The Chabad enterprise in Europe is coordinated through the Rabbinical Center in Brussels, acting either alone or through its affiliated organizations, most notably the European Jewish Community Center and a student organization, which maintain offices in the same building.

Although the struggle is described by others in the European Jewish community as one between themselves and Chabad, Margolin and his associates in Brussels say that the organizations they head are not Chabad institutions, though they are proud Lubavitchers themselves.

"I want to make it clear that the RCE is not a Chabad institution," says the center's director, Rabbi Moshe Garelik. "Chabad helped us at the beginning with things like the Web site, but some of our supporters would not feel comfortable with the RCE as a Chabad organization."

It is clear, however, that both the Rabbinical Center and the European Jewish Community Center were created as Chabad institutions and are still so considered by Chabad headquarters in Brooklyn.

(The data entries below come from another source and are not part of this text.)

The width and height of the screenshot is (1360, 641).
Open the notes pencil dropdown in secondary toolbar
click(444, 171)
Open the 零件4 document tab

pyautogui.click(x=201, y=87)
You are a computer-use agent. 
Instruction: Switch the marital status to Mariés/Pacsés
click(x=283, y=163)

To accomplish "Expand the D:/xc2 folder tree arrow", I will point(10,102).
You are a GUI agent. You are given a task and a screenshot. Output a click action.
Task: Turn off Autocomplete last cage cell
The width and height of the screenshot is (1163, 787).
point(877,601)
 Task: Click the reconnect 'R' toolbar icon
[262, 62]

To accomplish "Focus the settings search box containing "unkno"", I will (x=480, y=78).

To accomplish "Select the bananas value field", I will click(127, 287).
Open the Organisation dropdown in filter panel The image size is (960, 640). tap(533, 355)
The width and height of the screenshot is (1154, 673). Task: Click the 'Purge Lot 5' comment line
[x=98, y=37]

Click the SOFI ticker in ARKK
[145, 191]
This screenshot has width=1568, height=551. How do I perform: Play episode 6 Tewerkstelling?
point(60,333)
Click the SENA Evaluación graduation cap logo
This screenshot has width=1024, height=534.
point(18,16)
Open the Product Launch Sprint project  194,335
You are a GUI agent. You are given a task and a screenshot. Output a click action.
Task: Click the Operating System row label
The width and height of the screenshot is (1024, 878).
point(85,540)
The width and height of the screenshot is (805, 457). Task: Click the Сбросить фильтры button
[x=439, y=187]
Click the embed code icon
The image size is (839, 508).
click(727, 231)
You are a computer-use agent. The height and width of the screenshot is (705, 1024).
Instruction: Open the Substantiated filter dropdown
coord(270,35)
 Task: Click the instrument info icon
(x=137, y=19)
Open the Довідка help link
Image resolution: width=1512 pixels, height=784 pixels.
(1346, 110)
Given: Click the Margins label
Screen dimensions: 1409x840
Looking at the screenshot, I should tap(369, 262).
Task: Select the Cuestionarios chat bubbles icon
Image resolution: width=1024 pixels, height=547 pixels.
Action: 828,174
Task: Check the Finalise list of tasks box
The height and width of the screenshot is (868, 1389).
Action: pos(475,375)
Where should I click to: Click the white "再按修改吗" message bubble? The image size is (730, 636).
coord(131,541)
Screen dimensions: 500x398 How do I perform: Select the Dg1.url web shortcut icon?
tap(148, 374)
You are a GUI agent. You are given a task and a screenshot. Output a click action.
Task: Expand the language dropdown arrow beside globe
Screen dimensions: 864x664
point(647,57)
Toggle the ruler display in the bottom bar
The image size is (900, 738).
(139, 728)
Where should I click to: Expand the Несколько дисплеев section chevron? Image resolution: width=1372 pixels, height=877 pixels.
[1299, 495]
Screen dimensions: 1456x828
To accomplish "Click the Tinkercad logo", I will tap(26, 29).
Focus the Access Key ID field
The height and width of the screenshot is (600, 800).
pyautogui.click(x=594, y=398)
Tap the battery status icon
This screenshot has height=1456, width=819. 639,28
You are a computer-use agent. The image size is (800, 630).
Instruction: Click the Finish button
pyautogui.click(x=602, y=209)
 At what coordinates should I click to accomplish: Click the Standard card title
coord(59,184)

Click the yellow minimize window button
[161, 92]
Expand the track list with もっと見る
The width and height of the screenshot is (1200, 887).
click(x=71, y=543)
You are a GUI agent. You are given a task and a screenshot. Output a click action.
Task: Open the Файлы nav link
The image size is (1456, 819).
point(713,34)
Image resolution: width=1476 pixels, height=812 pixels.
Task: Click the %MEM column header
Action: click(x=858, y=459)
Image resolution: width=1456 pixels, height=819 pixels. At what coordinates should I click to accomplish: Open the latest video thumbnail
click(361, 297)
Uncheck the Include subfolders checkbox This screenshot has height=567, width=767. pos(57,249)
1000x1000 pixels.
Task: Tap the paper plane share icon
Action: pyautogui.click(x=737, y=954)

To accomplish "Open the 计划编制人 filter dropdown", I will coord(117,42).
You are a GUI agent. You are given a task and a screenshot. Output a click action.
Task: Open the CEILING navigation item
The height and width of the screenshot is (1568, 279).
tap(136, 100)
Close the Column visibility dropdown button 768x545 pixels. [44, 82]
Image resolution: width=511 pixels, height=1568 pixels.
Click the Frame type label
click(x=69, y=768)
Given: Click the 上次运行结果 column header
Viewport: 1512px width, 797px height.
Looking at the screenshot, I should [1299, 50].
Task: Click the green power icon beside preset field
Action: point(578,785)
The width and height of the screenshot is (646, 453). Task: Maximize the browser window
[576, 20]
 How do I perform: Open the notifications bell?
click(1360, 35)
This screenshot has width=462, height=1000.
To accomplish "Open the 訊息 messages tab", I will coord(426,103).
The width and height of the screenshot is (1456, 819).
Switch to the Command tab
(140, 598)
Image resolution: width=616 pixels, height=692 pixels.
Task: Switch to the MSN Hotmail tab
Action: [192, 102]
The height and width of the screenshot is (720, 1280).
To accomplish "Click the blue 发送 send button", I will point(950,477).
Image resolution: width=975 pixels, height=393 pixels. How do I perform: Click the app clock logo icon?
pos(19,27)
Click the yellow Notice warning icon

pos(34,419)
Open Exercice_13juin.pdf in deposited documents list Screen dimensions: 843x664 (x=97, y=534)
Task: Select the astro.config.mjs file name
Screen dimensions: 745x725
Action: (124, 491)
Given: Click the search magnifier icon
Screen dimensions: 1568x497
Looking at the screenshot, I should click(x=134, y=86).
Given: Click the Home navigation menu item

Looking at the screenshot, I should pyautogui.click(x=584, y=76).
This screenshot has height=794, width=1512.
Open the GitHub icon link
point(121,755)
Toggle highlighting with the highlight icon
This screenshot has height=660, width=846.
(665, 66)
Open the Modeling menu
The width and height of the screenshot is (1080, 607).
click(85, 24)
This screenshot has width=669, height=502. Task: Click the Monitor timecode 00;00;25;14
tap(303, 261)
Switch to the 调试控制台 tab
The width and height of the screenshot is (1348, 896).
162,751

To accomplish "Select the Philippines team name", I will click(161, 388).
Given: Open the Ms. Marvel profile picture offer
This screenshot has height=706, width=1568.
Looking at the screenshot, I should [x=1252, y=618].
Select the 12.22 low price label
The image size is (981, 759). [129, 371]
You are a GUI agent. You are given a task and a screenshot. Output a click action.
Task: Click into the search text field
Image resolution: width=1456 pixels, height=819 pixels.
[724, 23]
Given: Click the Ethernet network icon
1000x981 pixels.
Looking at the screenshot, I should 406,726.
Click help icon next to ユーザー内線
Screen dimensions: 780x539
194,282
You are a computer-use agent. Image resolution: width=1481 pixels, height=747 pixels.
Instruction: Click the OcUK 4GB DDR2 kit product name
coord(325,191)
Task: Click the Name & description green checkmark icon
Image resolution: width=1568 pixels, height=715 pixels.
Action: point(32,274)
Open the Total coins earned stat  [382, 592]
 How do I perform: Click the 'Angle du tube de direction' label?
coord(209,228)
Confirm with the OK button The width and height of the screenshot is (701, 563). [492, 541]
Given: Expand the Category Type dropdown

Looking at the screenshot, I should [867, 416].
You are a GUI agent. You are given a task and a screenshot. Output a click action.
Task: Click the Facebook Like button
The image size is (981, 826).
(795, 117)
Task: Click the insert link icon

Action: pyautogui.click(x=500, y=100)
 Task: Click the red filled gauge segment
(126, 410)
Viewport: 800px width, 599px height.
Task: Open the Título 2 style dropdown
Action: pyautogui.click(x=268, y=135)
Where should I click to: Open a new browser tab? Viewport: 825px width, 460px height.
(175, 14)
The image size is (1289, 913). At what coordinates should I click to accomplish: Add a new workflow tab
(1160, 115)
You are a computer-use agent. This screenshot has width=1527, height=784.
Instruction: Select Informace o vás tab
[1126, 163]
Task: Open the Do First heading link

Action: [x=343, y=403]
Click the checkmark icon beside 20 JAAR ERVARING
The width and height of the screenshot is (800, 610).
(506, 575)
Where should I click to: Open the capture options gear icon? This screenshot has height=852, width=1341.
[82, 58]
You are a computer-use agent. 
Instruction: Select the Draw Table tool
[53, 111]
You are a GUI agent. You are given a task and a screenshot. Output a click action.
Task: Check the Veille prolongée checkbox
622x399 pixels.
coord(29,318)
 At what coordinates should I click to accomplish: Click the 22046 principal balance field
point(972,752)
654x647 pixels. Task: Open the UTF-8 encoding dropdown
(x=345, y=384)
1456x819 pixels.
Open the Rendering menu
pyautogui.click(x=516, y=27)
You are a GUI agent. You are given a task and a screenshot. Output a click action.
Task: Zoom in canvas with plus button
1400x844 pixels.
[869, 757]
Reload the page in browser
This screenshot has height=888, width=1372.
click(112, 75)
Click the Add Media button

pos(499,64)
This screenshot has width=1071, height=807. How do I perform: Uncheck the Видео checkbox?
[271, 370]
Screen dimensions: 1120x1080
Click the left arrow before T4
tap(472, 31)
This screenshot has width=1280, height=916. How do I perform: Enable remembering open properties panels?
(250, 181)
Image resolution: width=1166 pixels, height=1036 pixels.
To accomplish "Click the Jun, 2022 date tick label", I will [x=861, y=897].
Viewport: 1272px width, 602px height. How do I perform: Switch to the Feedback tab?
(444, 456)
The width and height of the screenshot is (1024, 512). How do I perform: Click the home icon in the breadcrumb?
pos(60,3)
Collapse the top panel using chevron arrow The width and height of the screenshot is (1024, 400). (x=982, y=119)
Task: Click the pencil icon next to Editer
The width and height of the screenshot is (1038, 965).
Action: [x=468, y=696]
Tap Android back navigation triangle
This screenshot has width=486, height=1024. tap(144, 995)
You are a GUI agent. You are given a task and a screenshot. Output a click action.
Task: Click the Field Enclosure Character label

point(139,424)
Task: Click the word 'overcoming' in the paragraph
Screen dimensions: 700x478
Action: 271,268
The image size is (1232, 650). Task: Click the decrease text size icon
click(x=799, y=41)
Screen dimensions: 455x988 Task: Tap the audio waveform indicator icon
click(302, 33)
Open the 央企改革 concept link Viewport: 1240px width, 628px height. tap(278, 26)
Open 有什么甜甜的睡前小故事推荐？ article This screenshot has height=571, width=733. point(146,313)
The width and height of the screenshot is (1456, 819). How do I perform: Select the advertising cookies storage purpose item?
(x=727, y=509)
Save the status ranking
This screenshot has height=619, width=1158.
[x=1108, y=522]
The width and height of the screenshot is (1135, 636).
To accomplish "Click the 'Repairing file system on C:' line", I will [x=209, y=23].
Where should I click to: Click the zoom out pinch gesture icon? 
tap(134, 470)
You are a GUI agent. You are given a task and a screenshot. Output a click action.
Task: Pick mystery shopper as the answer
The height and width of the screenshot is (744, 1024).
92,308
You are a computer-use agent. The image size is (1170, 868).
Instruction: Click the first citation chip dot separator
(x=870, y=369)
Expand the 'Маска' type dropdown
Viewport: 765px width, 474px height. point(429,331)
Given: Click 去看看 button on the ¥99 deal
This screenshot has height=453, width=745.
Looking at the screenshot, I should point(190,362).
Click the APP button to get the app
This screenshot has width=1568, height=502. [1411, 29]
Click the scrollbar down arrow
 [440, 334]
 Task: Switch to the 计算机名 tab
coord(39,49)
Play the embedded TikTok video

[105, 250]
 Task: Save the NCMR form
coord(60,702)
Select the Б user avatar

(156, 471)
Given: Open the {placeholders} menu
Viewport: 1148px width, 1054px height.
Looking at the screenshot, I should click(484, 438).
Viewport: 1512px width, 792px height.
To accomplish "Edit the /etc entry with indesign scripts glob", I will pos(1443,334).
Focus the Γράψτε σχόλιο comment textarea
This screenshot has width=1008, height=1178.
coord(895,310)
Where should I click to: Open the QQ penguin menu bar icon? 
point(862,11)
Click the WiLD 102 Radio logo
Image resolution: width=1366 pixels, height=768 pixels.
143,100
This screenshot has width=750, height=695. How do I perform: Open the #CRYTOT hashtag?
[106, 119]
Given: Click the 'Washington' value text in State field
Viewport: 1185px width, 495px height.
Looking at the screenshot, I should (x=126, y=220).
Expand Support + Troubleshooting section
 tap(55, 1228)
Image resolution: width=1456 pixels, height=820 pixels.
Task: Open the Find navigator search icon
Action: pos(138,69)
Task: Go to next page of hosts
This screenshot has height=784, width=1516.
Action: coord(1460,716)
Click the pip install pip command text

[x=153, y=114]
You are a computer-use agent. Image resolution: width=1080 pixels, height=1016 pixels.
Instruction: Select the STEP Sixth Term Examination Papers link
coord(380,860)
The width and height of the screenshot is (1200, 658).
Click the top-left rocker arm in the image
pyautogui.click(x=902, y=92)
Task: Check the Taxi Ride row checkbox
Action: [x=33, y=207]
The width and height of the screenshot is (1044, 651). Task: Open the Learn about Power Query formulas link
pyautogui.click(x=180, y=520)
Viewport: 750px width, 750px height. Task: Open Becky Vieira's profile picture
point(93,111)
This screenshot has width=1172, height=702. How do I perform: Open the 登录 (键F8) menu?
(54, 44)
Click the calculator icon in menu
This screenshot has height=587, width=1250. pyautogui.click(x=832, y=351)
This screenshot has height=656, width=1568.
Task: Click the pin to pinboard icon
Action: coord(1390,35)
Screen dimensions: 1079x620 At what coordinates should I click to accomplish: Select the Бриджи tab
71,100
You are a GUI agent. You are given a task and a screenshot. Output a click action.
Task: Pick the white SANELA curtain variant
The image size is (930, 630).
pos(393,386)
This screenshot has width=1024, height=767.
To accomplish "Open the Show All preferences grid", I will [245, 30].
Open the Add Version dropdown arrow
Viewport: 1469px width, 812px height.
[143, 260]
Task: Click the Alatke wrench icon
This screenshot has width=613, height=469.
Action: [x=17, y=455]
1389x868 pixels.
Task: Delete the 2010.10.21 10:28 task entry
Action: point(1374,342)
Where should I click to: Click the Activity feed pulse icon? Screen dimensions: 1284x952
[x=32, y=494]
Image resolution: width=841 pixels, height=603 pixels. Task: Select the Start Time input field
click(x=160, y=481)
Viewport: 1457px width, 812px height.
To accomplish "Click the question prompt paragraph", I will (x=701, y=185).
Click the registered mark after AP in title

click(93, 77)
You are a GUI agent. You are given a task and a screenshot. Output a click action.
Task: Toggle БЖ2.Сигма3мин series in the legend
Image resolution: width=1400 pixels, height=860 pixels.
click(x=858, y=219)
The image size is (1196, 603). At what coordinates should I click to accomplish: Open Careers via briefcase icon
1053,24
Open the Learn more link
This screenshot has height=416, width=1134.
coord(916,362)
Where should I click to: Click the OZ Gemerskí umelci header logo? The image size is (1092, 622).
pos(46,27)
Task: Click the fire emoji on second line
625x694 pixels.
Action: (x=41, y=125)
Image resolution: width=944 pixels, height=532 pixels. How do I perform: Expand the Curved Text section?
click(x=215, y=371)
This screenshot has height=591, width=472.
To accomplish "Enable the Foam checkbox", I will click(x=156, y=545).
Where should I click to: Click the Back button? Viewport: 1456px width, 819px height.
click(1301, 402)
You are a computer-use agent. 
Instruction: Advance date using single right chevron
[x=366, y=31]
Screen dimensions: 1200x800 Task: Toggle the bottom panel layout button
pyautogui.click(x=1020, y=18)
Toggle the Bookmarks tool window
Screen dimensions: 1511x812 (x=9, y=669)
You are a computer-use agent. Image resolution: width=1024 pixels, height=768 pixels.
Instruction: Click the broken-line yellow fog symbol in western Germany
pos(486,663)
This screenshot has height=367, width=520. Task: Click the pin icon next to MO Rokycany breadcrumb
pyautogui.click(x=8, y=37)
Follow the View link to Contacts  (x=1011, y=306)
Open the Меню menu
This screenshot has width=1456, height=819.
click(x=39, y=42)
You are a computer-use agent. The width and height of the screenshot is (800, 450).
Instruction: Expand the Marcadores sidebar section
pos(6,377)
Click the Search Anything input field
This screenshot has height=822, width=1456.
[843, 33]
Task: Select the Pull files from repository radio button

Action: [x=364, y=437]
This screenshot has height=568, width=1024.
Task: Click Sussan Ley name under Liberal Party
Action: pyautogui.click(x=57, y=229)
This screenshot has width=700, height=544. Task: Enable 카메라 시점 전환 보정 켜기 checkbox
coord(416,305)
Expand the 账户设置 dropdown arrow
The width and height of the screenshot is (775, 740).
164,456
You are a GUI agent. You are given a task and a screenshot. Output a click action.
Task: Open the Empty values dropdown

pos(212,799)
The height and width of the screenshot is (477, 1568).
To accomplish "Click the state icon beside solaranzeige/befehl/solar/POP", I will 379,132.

The official Web site of Chabad-Lubavitch lists the Rabbinical Center as one of the movement's institutions in Brussels.

And Rabbi Moshe Kotlarsky, the New York-based development director for Chabad's international emissary network, says Garelik was placed in Brussels by his organization.

Some Jewish organizations in Europe criticize the center's use of the acronym RCE, the same three letters, albeit in a different order, as those used by the continent's pre-existing Orthodox rabbinical group, the Conference of European Rabbis.

However, Margolin says that his group's choice of name reflects its pluralist approach. "In order to make sure there is no mistake about our willingness to help any and all we decided to indicate that in our name," he explained in an e-mail.

Other Jewish leaders feel there's more behind it, suggesting that Chabad wants to present themselves as the primary representative of the Jewish people.

"I'd want them to say that they are really Chabad in order not to mix up terms," says Rabbi Avraham Guigui, chief rabbi of Belgium's Consistoire, an umbrella organization.

In what looks like a further effort to distance itself from its Chabad connection, the European Jewish Community Center does not use its last initial in its logo, referring to itself as the "EJC." These are the same initials used by the European Jewish Congress, the long-established umbrella body representing 38 national Jewish communities across Europe.

"We will certainly be confronting Chabad about this issue," says Cobi Benatoff, president of the European Jewish Congress. "This way of misleading people is not the Jewish way."

Currently, the European Commission, the executive branch of the European Union, works on a political level only with the European Jewish Congress and the Conference of European Rabbis. Some Jewish leaders fear that the Rabbinical Center and the Chabad rabbis it represents are trying to change that, and to present themselves as the officially recognized Jewish community of Europe.

Rabbi Yehuda Krinsky, the Brooklyn-based administrative head of the international Chabad-Lubavitch movement, says that Garelik's principal role "was and is to coordinate all the rabbis who are emissaries in West and Eastern Europe and bring them together in one coordinated group for all necessary rabbinic functions."